• [WORK TO BE COMPLETED]:
Please gather every line of the data below that contains the string "scrollbar" and copy each one in full.

• [TASK DATA]:
_____

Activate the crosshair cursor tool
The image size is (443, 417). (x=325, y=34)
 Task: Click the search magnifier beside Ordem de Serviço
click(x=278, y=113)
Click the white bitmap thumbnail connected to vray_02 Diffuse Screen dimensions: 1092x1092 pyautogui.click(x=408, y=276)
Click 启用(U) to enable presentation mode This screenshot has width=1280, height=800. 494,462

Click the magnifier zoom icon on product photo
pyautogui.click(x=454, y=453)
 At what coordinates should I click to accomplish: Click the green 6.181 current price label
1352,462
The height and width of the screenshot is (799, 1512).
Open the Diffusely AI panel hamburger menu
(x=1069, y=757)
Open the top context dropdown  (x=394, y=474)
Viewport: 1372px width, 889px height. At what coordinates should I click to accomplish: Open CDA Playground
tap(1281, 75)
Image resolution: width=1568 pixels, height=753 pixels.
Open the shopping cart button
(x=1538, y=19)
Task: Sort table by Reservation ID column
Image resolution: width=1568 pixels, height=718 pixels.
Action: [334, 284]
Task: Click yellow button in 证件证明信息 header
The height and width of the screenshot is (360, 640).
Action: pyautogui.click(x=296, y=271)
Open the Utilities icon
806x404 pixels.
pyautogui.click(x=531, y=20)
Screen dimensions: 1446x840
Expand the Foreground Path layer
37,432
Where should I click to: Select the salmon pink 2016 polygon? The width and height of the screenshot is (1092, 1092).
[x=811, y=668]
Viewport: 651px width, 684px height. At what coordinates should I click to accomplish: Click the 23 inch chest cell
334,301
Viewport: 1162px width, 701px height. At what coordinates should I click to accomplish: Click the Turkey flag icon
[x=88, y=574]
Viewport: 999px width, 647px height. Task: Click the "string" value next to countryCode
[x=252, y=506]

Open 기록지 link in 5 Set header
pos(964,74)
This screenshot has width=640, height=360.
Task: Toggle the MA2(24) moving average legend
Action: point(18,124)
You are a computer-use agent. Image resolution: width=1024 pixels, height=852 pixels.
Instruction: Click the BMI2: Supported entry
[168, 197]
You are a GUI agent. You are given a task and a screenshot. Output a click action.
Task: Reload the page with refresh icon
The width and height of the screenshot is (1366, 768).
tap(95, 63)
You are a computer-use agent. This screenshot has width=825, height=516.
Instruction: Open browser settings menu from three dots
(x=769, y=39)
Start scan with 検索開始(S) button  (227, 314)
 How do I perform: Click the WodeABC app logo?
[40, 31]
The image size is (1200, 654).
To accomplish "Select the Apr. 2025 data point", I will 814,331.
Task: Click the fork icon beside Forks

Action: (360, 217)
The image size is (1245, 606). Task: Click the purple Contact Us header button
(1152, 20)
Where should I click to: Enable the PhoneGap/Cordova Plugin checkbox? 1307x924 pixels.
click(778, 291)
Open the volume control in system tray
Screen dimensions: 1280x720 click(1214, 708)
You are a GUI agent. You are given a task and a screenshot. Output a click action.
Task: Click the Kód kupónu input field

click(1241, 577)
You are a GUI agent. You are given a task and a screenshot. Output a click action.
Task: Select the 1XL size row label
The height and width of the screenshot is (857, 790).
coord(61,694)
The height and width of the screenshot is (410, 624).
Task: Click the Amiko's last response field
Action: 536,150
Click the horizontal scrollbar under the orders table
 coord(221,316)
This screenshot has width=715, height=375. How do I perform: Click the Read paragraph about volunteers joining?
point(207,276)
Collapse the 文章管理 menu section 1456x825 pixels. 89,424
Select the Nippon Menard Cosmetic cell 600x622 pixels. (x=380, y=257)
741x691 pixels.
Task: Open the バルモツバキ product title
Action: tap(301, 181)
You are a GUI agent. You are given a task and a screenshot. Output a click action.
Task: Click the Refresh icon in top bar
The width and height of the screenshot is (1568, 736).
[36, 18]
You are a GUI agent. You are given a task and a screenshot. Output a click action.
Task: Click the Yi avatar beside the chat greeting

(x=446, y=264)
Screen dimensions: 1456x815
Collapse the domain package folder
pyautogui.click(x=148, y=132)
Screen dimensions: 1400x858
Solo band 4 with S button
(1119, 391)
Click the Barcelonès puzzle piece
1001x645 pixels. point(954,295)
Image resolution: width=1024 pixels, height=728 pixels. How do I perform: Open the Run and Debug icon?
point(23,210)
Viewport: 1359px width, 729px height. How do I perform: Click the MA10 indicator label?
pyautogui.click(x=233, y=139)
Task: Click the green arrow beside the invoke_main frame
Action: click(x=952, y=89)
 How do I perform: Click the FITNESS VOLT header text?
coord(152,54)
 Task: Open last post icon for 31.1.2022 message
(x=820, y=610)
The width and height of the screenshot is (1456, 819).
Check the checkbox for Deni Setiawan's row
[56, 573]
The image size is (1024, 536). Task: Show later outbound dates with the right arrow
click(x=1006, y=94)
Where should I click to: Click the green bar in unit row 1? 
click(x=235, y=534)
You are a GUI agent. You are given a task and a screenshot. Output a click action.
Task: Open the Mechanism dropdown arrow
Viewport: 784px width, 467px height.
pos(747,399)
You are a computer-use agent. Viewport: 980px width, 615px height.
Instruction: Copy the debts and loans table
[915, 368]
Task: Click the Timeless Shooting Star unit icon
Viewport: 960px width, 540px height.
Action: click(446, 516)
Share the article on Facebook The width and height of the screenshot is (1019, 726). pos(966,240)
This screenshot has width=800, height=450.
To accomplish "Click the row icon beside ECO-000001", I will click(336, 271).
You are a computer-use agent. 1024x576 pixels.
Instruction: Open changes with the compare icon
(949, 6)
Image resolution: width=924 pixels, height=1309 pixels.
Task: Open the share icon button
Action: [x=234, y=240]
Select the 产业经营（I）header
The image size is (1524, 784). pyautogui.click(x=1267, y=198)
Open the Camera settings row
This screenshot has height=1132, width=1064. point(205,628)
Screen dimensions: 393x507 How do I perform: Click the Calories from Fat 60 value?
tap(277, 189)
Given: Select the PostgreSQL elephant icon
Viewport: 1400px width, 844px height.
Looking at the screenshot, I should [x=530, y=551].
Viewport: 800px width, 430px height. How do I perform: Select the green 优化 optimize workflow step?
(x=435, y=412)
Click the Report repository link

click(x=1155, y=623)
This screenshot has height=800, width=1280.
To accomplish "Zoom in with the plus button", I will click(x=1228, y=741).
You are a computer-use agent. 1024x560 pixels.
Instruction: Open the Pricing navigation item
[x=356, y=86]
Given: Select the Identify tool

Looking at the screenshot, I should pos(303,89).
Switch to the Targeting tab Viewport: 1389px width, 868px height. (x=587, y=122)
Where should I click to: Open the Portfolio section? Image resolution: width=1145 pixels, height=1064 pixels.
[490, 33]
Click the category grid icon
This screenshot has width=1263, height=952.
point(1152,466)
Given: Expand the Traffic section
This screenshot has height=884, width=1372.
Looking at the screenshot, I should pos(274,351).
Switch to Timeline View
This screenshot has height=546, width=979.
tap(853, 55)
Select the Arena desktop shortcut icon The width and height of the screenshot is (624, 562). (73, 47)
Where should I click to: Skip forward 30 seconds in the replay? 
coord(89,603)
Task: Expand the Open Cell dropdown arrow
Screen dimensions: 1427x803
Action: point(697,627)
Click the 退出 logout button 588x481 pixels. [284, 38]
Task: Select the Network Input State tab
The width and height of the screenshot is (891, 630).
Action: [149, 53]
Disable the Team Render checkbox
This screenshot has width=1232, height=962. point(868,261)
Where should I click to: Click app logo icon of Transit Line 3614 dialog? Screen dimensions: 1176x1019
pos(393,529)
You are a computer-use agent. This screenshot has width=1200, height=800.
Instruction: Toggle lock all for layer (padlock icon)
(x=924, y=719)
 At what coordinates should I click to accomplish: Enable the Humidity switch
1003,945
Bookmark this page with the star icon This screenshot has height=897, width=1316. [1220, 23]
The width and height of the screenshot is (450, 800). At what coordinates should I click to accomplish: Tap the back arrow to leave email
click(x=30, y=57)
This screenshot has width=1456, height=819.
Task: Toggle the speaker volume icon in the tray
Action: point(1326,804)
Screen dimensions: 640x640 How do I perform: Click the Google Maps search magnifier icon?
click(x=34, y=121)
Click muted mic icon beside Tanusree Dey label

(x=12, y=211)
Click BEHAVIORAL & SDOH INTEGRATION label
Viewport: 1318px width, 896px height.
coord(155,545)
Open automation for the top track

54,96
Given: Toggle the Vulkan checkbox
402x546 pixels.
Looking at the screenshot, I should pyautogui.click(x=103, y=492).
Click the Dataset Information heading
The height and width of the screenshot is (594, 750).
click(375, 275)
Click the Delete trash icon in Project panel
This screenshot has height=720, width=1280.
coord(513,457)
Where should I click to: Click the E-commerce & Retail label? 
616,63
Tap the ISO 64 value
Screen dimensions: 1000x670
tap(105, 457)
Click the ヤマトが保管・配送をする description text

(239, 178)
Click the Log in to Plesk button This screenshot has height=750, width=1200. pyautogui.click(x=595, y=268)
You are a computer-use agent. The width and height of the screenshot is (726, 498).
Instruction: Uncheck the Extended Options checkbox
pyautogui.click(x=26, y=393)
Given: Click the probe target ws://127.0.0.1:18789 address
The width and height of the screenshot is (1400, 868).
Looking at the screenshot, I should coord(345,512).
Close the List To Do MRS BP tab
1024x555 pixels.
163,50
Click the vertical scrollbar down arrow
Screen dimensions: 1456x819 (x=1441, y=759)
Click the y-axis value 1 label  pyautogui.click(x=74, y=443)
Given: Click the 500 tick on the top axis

_____

• [RESULT OF THE TASK]:
Click the horizontal scrollbar under the orders table
Click the vertical scrollbar down arrow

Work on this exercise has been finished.